Chapter 1-3
「いやほんと、最後決めれたのはシンのおかげだよ」
「当然さ! なんと言ってもアシストしたのは僕なんだからね!」
「ははーっ。ありがたやありがたやー」
下校の道すがら、隣に並ぶ歩が賛辞を送ってくれる。
うーん、この感じ。これを求めていたんだよね、僕は。
「二人とも凄かったんだね! 見たかったなぁ。バスケとバレーの決勝が同じ時間じゃなかったらよかったのに……」
後ろを歩く一之瀬君が、心底残念そうに肩を落とす。だが、彼女が観たかったのは、僕よりも歩だろう。何故なら、一之瀬伊月は赤西歩の事が好きだからだ。
「早く終わらせて応援に行こうとしていたのだけれどね。結局、試合終了はほぼ同時刻になってしまったのさ」
一之瀬君の隣で、三峰が補足してくれた。
所詮は学校の球技大会。試合時間は短く、勝てば勝つほど回数は多い。応援したいクラスメイトの試合を観に行くのは、優勝を狙っていればいるだけ難しい。
特にバスケやバレーは、終わったらすぐに次の試合、なんて事もザラだったので、同じクラスの試合どころかコートから抜ける事すらほとんどできなかった。
「そうなんだよなぁ。いやぁ、俺らも一之瀬さんと三峰さんの試合、観に行きたかった」
「いや、僕は別にそうでも――」
「行きたかったよなぁ?」
「うん、そうだね本当に残念だったよ! でもお互いに優勝の懸かった大事な試合、手を抜く訳にはいかないからね!」
俺ら、と歩が僕も一緒くたにして言うので、自分の試合に夢中だった僕はそうでもないと訂正しようと思ったのだけれど、歩がやたら怖い顔で同意を求めて来たので僕は思わず全面降伏してしまった。

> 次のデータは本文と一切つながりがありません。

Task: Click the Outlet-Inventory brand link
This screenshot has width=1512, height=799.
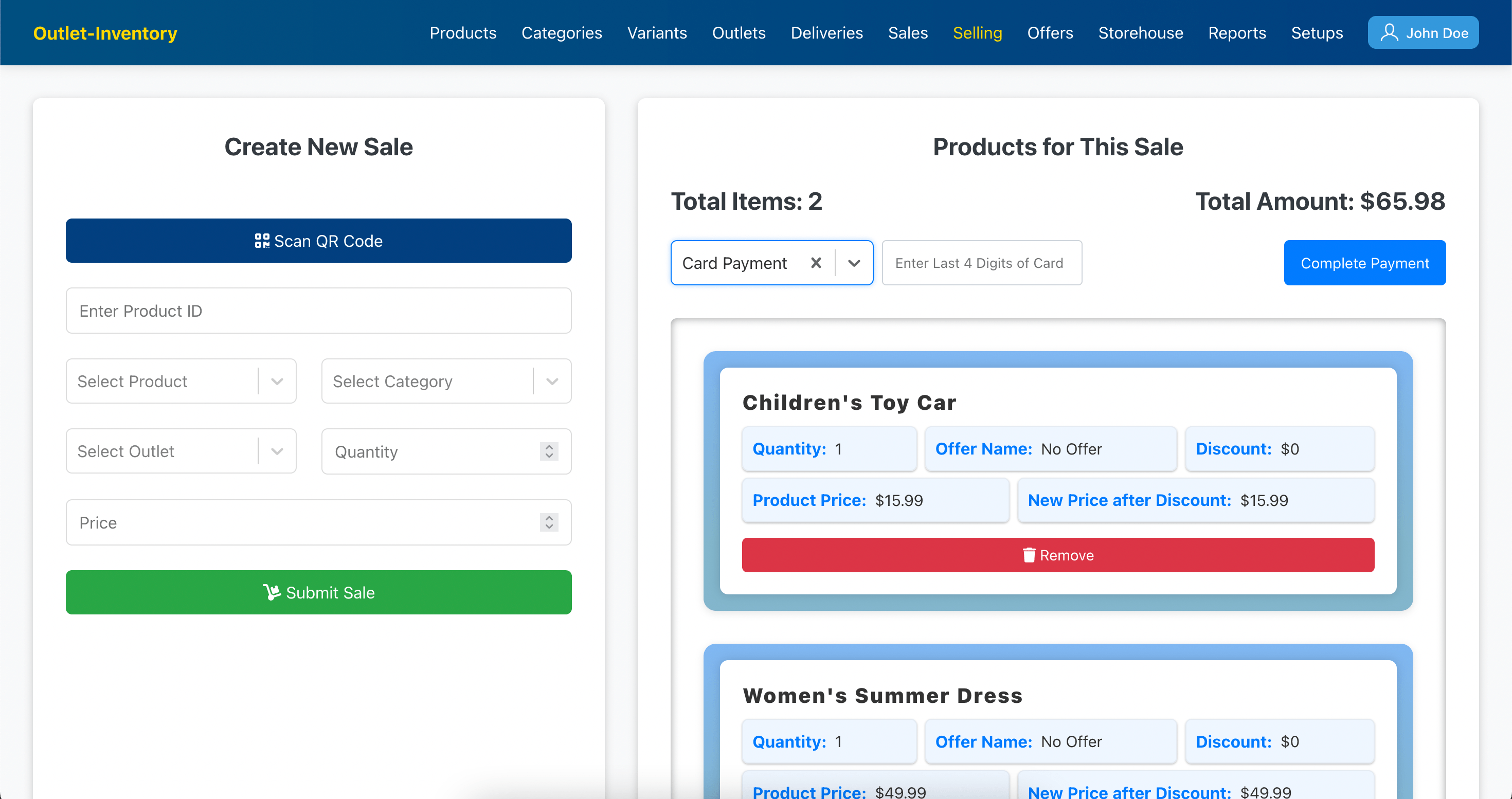Action: (x=105, y=33)
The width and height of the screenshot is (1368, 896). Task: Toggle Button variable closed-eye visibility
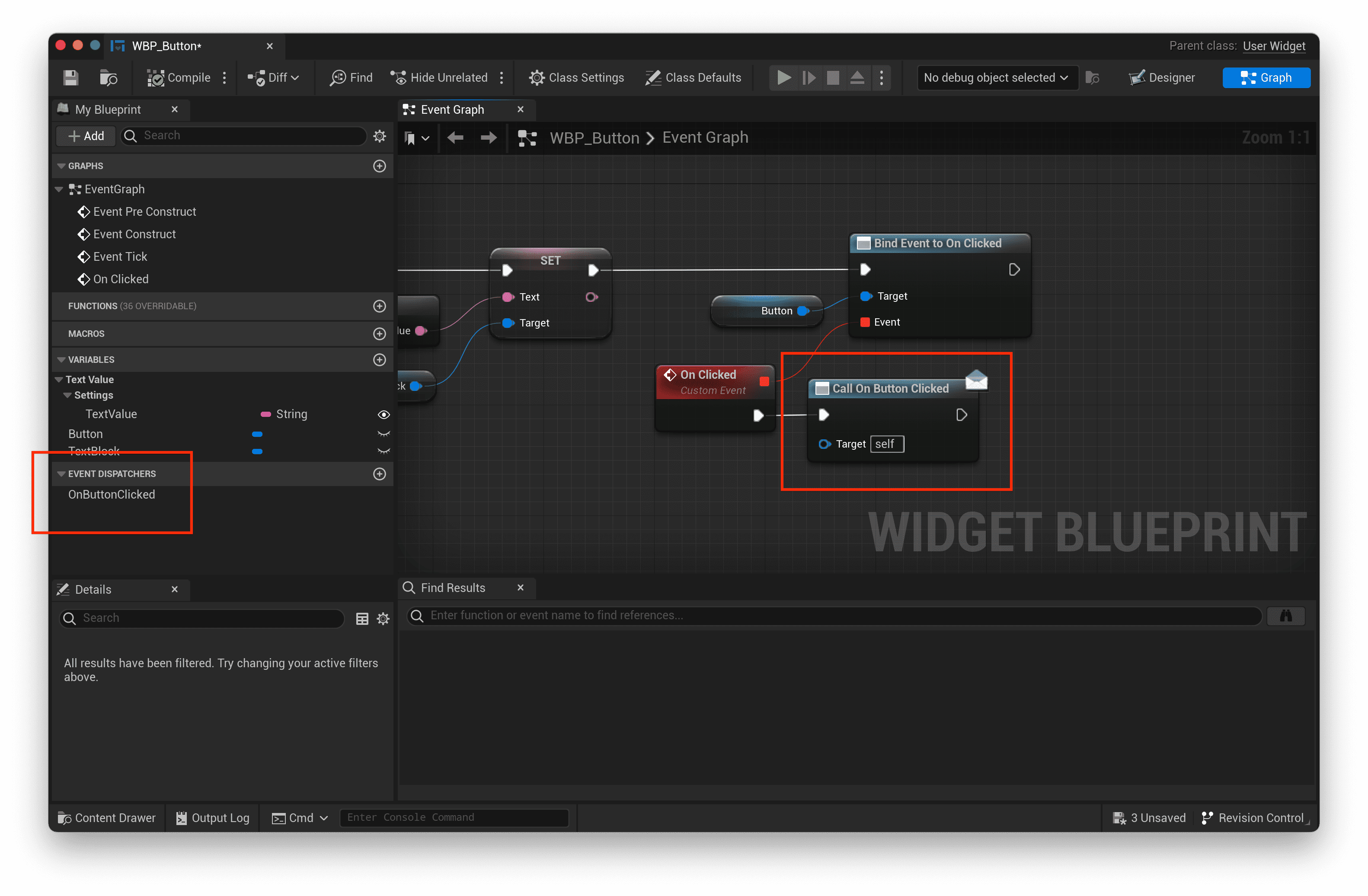tap(384, 434)
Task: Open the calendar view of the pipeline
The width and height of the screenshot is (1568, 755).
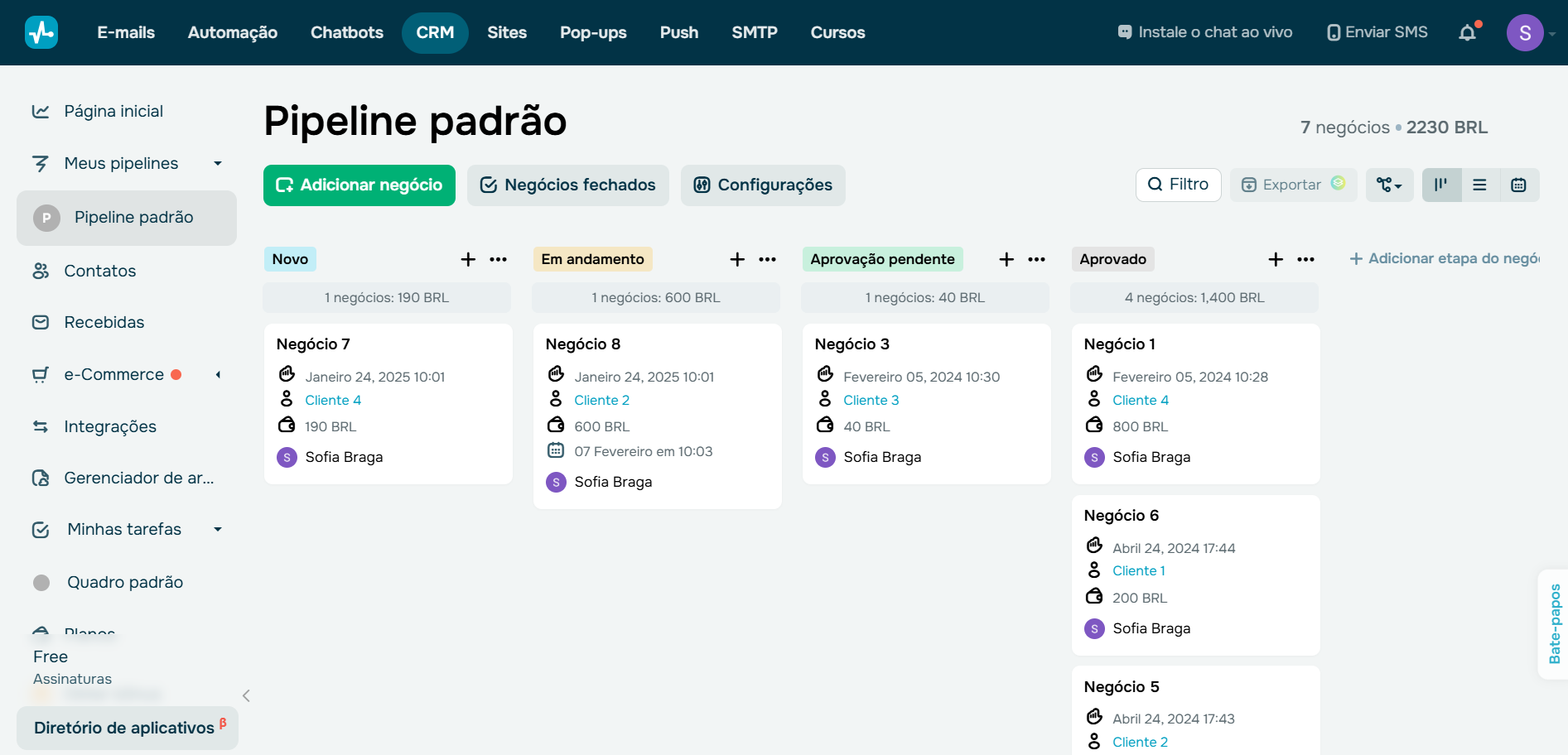Action: pyautogui.click(x=1518, y=185)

彼が怒ると怖いのを一番よく知っているのは、僕なんだ。まあ、だからと言って今のが本気で怒ったとかそういう訳では全くないのだけれど。なんと言うか、長い付き合いの中で染み付いた条件反射みたいなものである。
特に最近では、一之瀬君の事となるとやたら怖い。こいつのいない所で一之瀬君と一緒にいるのを見られたりすると、「後で殺す。いや今ここで殺す」オーラをガンガンぶつけられるので細心の注意を払わなければならない。
何を隠そう、赤西歩は一之瀬伊月の事が好きなのだ。